I shouldn't do this. This wasn't professional. But his eyes, his tired, honest, patient eyes, made it impossible to stop.
"My mother left when I was twelve. Just a note on the table saying she needed air.
" I wrapped my hands around the glass, grounding myself.
"She came back six months later, but she was broken.
And I spent years thinking that if I could just be good enough, helpful enough, I could fix her. Make her stay."
"Did it work?"
"She died when I was nineteen." The words came out steady, steadier than I felt. "So no. It didn't work. But I still catch myself trying to earn things that should just be given."
I failed to find the words to describe what happened with mom, but I could feel the distance between us collapsing into something more intimate.
I became suddenly aware of how close our hands were on the granite countertop, of the way he was looking at me like I'd handed him something precious, fragile, and real.
"Claire..." He said my name with so much meaning, more than I ever could’ve imagined.
"Nathaniel." I didn't know why I said it back. All I knew was that in this moment, we were both suspended in time, electric, and full of possibilities I couldn't afford to explore.
Then something moved.
My eyes flickered past his shoulder, through the glass wall into the darkening garden. Near the hedgerow, a shadow. Or the suggestion of one. Too deliberate, too human-shaped, before it melted into the deeper darkness.
You're imagining things. You're exhausted and emotionally raw.
But my mother had taught me that sometimes the paranoia was justified.
The moment shattered. I slid off the stool, suddenly desperate for distance.

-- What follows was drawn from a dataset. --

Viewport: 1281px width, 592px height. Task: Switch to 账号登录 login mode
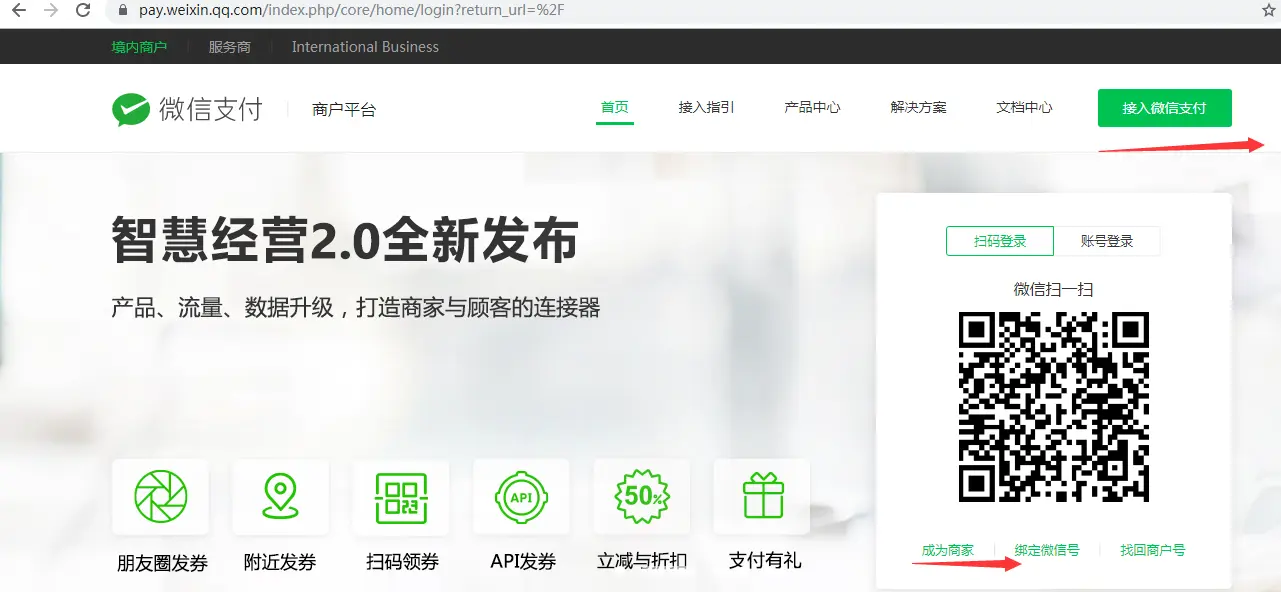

"I should go." My voice came out too bright, too forced. "Long day. I'm exhausted."
Confusion flickered across his face, maybe a trace of hurt. "Of course. I'll have Simon—"

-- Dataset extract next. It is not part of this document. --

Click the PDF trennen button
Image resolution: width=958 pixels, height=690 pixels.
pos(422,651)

"No, I have my car." I was already moving toward the door. "I'll see you Saturday."
"Claire."
I paused at the doorway.
"Thank you," he said. "For today. For all of it."
I nodded, not trusting my voice, and left.
The night air slapped my face like cold water as I hurried to my car. My hands shook slightly as I started the engine, and not just from the chill.
I was getting in too deep. With Millie, that was my job; that was inevitable. But Nathaniel Sterling was something else entirely. Something I hadn't planned for and couldn't afford.
In a house where Victoria weaponized every weakness, I'd just shown him all of mine.
And someone might have been watching when I did.